As the installation rush winds down, distributed PV construction across various regions must adapt to new policies. Projects starting after June 1 will need to participate fully in electricity market transactions, with prices governed by supply and demand. This signifies:

  • Complete withdrawal of subsidies: Commercial projects will no longer enjoy fixed electricity prices, leading to increased revenue uncertainty.

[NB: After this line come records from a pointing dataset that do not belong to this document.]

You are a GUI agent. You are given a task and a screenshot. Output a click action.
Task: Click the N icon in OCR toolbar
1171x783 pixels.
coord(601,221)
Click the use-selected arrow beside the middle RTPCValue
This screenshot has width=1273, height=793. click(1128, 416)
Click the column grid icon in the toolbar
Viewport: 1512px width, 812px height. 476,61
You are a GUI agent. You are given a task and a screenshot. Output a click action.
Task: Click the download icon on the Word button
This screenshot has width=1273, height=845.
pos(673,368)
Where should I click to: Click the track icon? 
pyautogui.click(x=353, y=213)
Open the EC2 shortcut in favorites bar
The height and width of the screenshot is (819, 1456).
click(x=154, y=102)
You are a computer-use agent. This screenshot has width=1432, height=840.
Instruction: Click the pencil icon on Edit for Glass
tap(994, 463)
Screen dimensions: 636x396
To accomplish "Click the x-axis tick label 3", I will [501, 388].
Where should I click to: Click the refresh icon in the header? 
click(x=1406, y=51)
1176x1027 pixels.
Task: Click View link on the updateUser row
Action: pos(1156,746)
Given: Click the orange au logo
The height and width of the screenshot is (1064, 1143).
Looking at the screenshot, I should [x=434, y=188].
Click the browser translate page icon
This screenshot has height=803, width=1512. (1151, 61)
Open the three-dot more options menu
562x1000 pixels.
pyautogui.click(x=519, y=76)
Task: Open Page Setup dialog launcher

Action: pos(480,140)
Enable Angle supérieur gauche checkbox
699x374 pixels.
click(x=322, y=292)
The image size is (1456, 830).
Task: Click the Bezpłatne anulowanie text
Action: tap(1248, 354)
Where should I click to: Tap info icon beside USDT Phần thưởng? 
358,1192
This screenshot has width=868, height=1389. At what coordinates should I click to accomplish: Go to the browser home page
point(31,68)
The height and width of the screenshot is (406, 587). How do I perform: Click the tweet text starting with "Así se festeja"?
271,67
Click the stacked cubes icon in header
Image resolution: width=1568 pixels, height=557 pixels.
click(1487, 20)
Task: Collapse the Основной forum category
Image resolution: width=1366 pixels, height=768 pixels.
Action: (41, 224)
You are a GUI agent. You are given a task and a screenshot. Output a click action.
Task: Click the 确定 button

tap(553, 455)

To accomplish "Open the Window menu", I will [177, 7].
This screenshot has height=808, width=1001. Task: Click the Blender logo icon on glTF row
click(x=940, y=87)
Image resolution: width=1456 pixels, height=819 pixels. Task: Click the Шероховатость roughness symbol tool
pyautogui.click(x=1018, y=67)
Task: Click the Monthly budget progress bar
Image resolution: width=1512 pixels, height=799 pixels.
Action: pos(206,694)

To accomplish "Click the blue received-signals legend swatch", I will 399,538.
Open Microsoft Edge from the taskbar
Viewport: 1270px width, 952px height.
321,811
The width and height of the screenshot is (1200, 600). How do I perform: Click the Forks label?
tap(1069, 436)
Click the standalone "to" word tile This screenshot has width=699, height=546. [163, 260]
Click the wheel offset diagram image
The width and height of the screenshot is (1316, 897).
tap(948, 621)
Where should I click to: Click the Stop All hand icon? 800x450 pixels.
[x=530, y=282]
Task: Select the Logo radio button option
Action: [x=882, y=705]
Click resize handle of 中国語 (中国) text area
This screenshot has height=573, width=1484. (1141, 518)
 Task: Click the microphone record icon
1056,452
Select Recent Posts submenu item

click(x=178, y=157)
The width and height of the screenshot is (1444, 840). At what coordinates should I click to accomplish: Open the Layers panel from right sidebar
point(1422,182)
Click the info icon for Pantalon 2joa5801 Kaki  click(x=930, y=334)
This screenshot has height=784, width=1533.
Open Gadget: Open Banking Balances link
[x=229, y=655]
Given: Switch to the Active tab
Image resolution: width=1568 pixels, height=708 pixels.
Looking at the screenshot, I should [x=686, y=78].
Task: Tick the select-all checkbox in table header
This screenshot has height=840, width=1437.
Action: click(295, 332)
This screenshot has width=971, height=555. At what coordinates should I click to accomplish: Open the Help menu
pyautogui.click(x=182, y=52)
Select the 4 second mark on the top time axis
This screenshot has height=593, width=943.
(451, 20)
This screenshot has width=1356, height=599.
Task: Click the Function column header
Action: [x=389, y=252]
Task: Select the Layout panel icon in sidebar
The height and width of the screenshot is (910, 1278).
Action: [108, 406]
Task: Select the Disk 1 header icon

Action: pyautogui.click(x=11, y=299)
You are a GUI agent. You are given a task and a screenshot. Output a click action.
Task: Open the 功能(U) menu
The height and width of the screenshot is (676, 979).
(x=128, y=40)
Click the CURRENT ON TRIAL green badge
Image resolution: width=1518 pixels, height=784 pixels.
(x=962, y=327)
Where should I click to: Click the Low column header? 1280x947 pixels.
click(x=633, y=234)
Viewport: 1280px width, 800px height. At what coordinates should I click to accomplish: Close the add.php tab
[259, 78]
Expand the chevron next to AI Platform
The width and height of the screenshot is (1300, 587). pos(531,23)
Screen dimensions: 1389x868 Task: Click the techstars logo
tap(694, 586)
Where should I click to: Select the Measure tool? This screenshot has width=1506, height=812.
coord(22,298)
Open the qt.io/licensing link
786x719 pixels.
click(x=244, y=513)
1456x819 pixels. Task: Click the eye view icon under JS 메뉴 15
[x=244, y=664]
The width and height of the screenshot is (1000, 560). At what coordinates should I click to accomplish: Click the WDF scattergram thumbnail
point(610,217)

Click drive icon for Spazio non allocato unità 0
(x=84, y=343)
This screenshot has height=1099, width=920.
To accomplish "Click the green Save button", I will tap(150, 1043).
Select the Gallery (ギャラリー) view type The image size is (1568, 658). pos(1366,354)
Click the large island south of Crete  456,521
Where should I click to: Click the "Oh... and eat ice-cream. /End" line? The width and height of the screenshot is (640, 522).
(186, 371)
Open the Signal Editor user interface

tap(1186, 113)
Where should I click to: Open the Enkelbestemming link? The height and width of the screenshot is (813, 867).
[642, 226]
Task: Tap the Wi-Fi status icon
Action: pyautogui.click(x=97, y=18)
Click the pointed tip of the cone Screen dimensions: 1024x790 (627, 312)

The industry now urgently needs transformation in several areas:

  • Electricity Trading: For instance, the “wall-to-wall electricity sales” model piloted in Zhejiang allows distributed PV to participate in green electricity trading through aggregators, potentially enhancing project profitability by 39%.
  • Storage Revenue: In regions like Shandong and Zhejiang, where negative prices are frequent, utilizing storage systems to adjust peak and valley power output can improve project economics.
  • Technical Optimization: The efficiency breakthroughs in perovskite-silicon tandem cells exceeding 33% may see early commercial application in distributed scenarios, potentially reshaping the technological landscape. Companies need to increase R&D investments to secure technological advantages.

The decline of the installation rush signifies a pivotal shift in the PV industry from policy-driven growth to market-driven dynamics. Moving forward, the industry must seek a balance in technological innovation, capacity optimization, and global strategies to transition from “scale expansion” to “high-quality development.”